According to Greenpeace Germany, such patent applications are piling up anyway, with 56 filed just in 2000. The list was compiled in part by Christoph Then, a former veterinarian who since 1992 has crusaded against all patents on life forms, which he calls "against ethical borders and the history of European culture." One he has been fighting: A patent granted to the University of Edinburgh and the Australian company Stem Cell Sciences Pty. Ltd. for the genetic engineering of animals that had no "non-human" disclaimer.
German Greenpeace went public with the discovery in February 2000. Patent examiners conceded the error, and Stem Cell Sciences voluntarily proposed changes to the language of the patent. Still, Mr. Then has asked for the entire patent to be revoked.

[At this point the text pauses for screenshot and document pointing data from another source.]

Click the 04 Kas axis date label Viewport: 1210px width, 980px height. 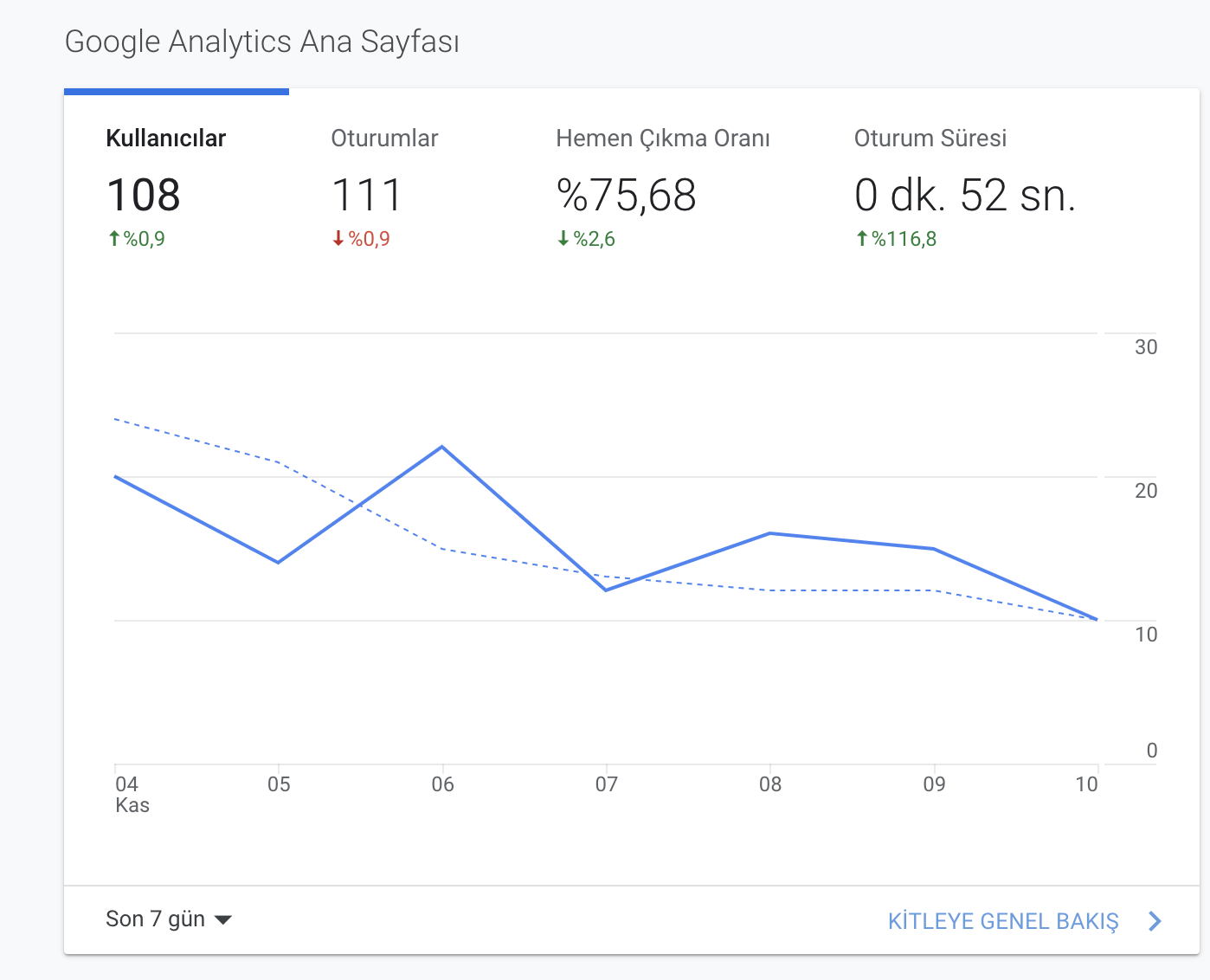tap(132, 795)
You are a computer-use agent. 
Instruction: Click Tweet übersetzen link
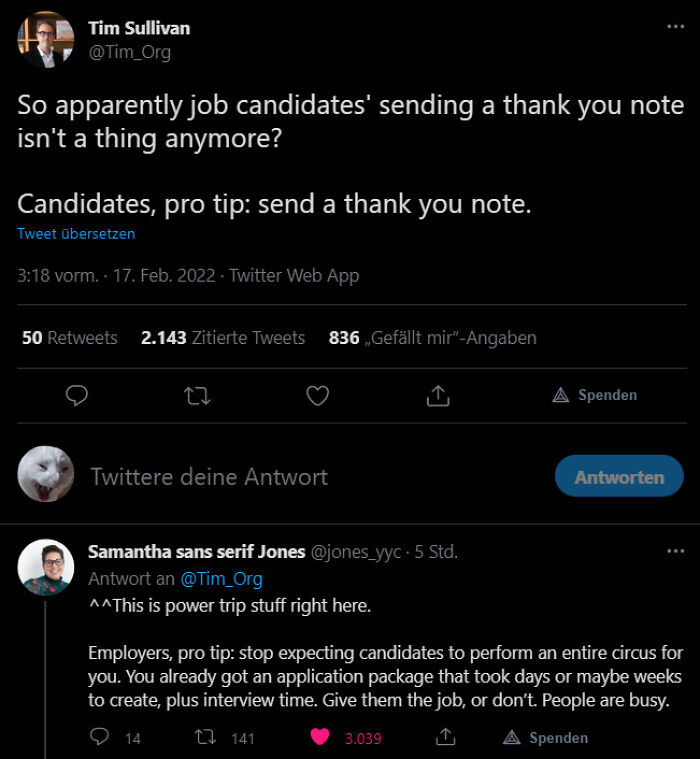(x=76, y=234)
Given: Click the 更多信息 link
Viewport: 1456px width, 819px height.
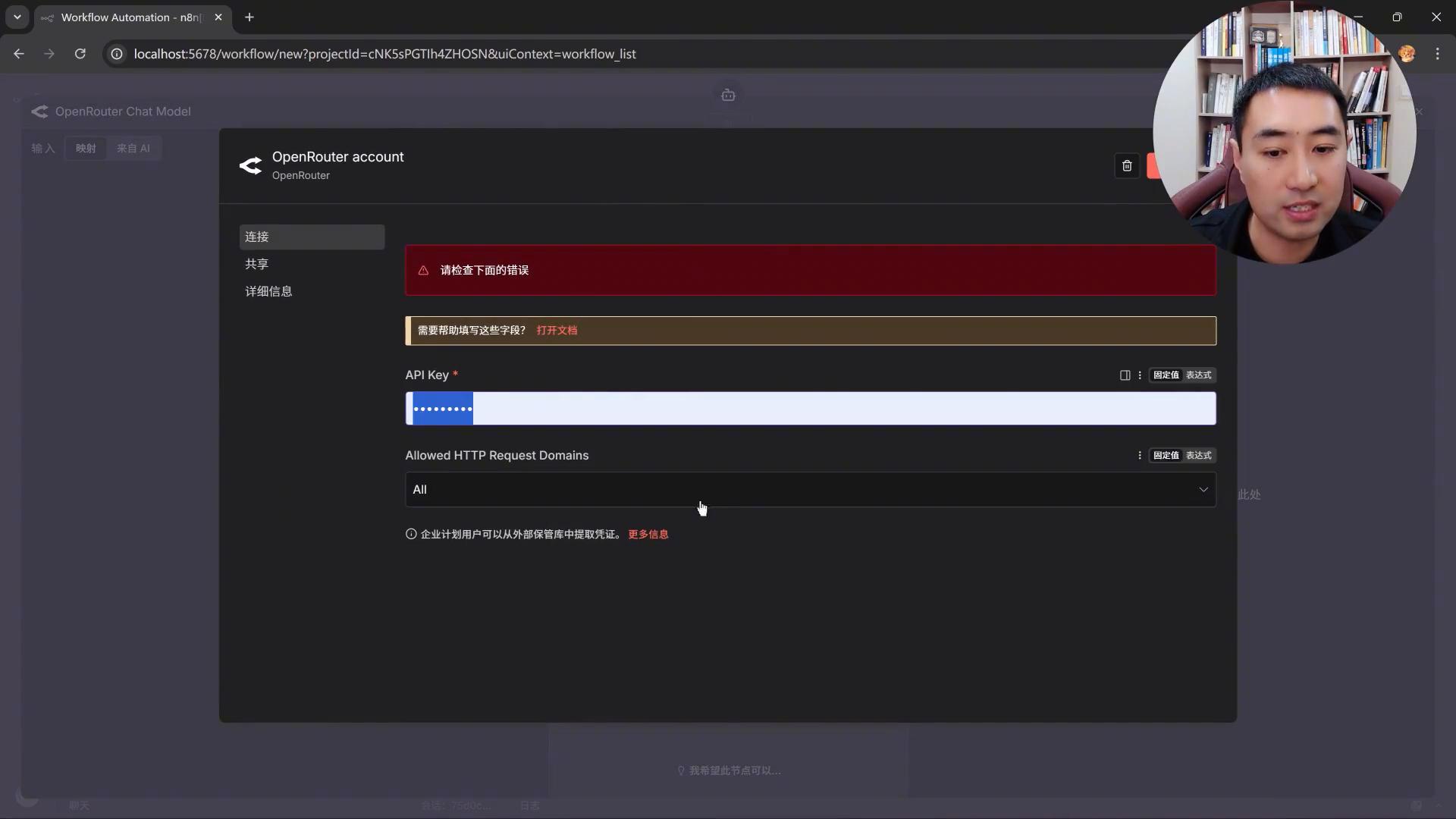Looking at the screenshot, I should [648, 535].
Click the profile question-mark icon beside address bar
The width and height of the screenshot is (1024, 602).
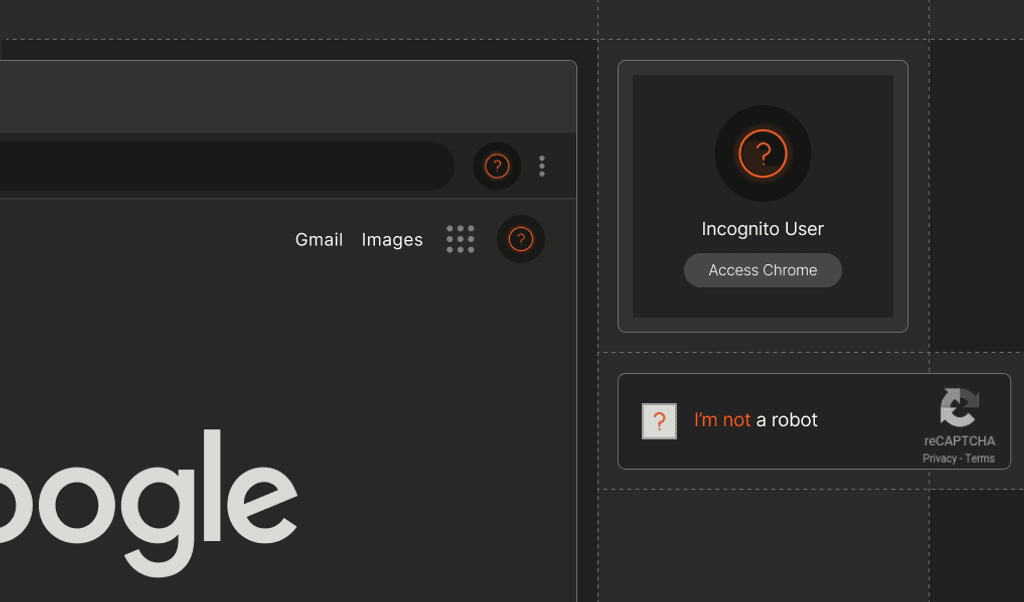(497, 166)
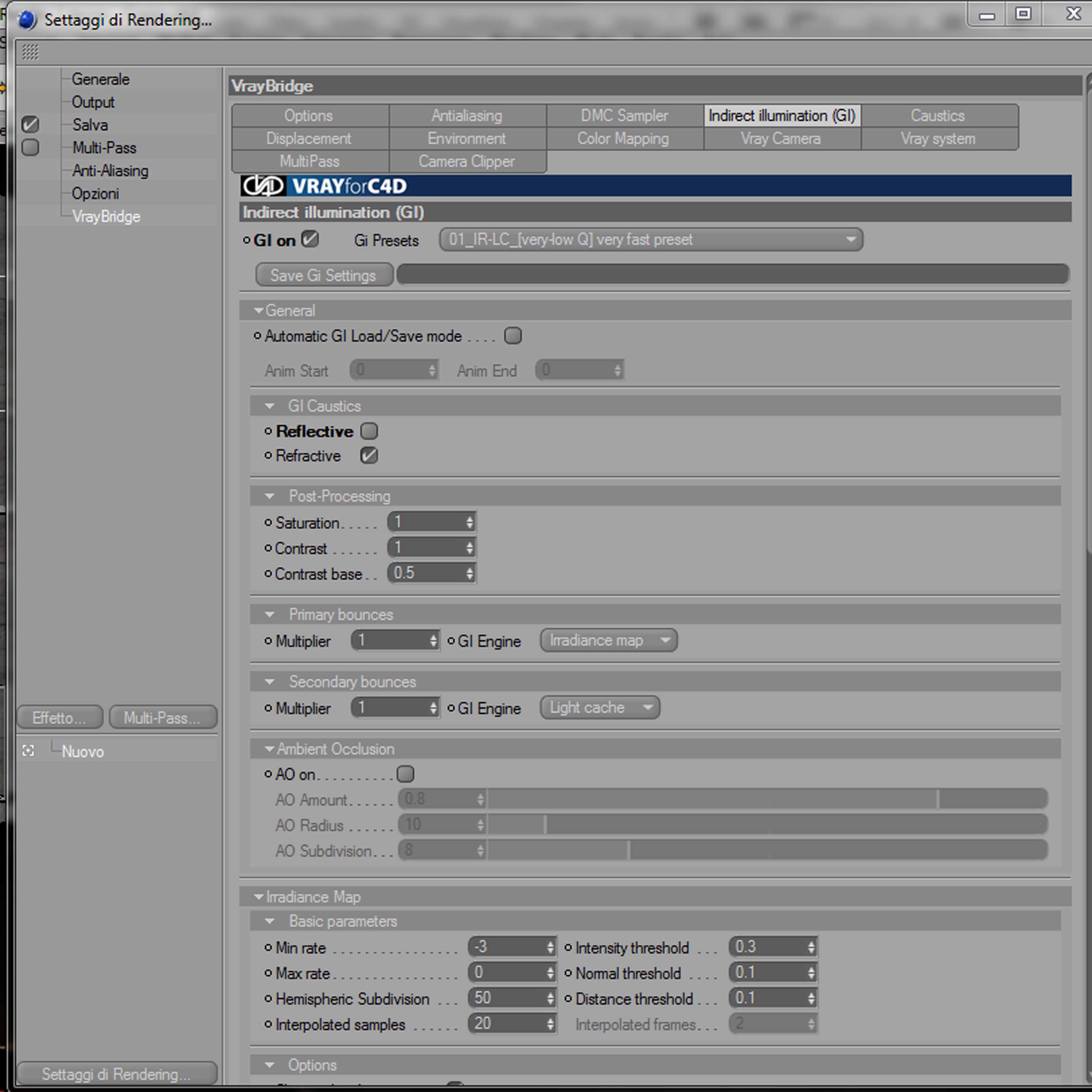Collapse the Post-Processing section
1092x1092 pixels.
point(270,496)
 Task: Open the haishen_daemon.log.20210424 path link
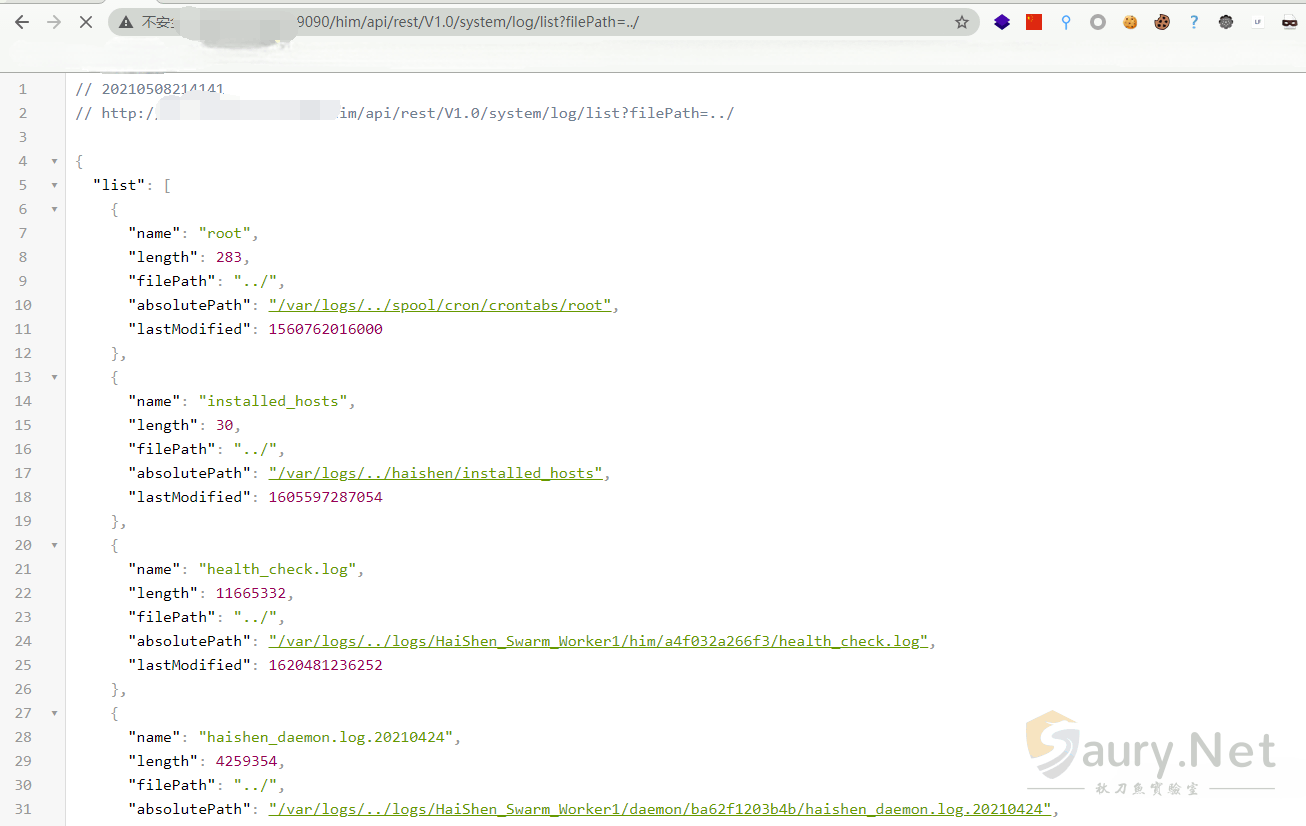660,809
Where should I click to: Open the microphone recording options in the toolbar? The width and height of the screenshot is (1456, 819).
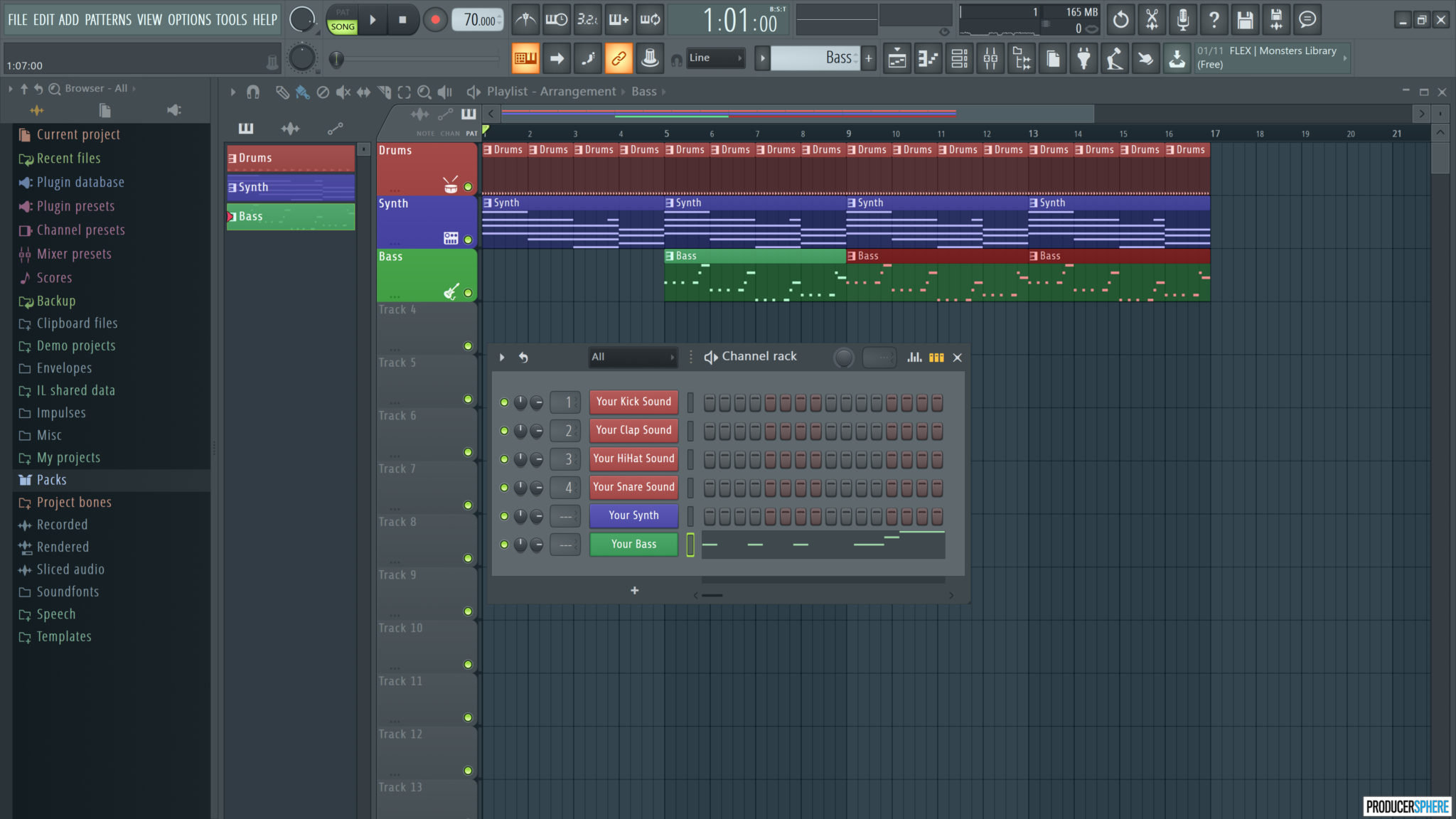1184,19
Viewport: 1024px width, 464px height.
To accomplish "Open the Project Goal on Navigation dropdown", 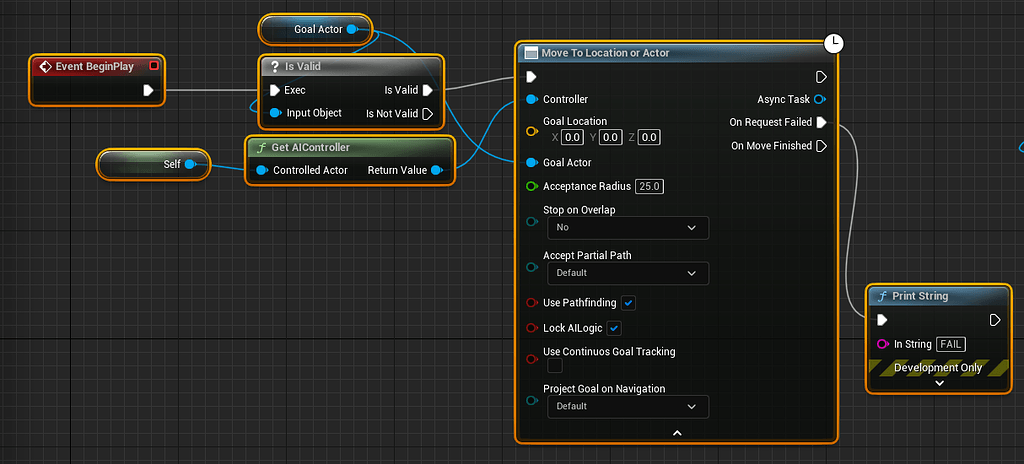I will pos(627,407).
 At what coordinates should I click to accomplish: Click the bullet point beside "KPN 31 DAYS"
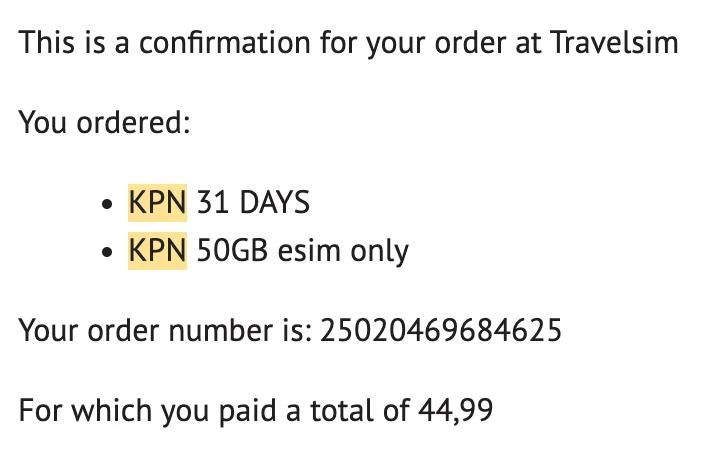click(108, 204)
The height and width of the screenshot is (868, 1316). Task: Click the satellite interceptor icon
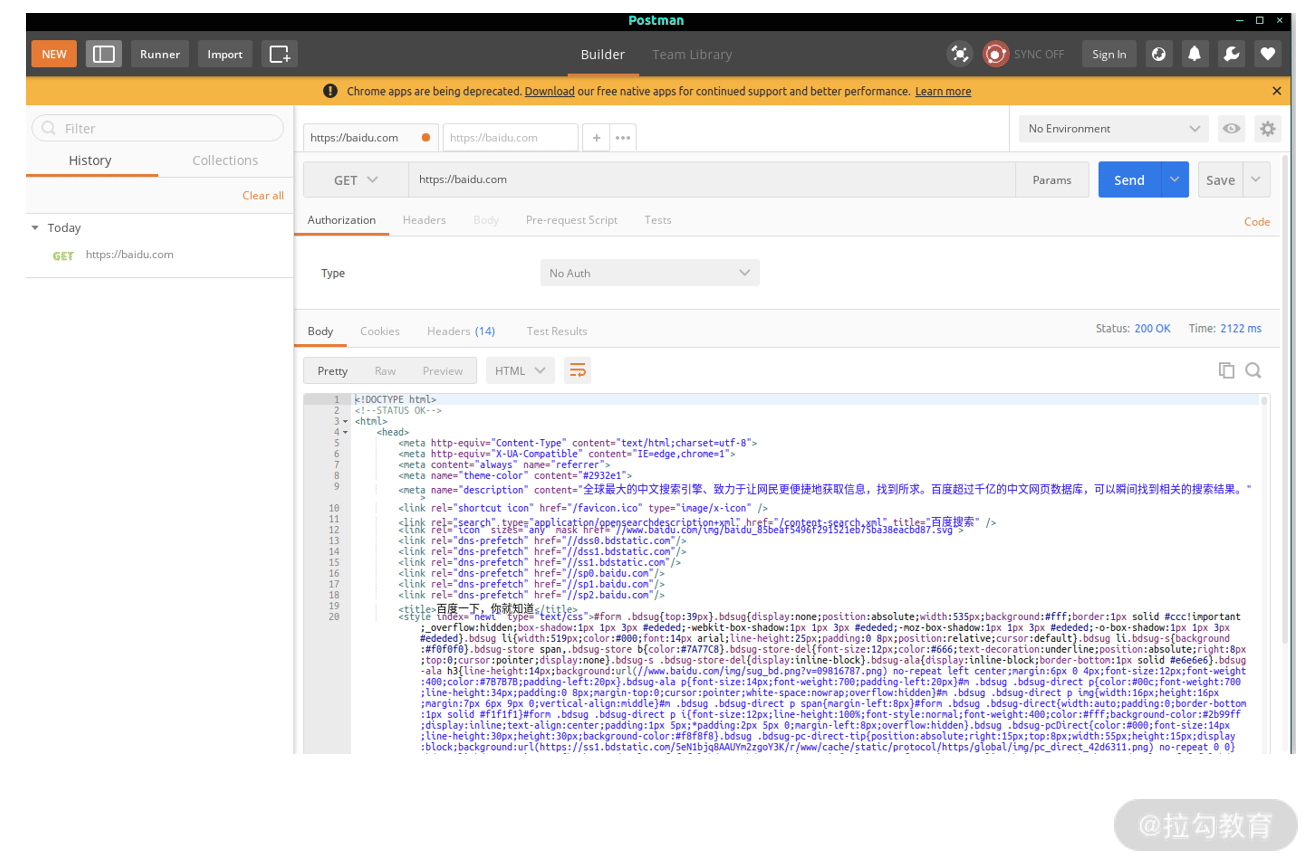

"It caused a big stink," says Peter Mountford, chief executive of Stem Cell Sciences. "But from our perspective it was an oversight; we were happy to provide the reassurance that we are not at all interested in germ-line engineering of humans."
The situation is so novel that sometimes it's the scientists who are talking the patent offices out of questionable stances. For instance, when James Thomson of the University of Wisconsin filed an application to claim the human embryonic stem cell, the US Patent Office rejected his application twice. Its reasoning: Dr. Thomson had not shown his cells could truly form every type of human tissue, the key quality of such a stem cell.
But Dr. Thomson and his attorneys successfully appealed. They argued the only way to satisfy examiners' demands would be to insert stem cells into a living human embryo--and show they could grow to form part or all of an adult body. In effect, they argued, the examiners "would condition patent protection on evidence that the invention will work to create live recombinant humans."
The lawyers urged the appeals board to rethink the "ethical, moral, and legal" issues raised by "encouraging such experimentation." The Patent Office conceded the point, and issued the patent, number 6,200,806, last March.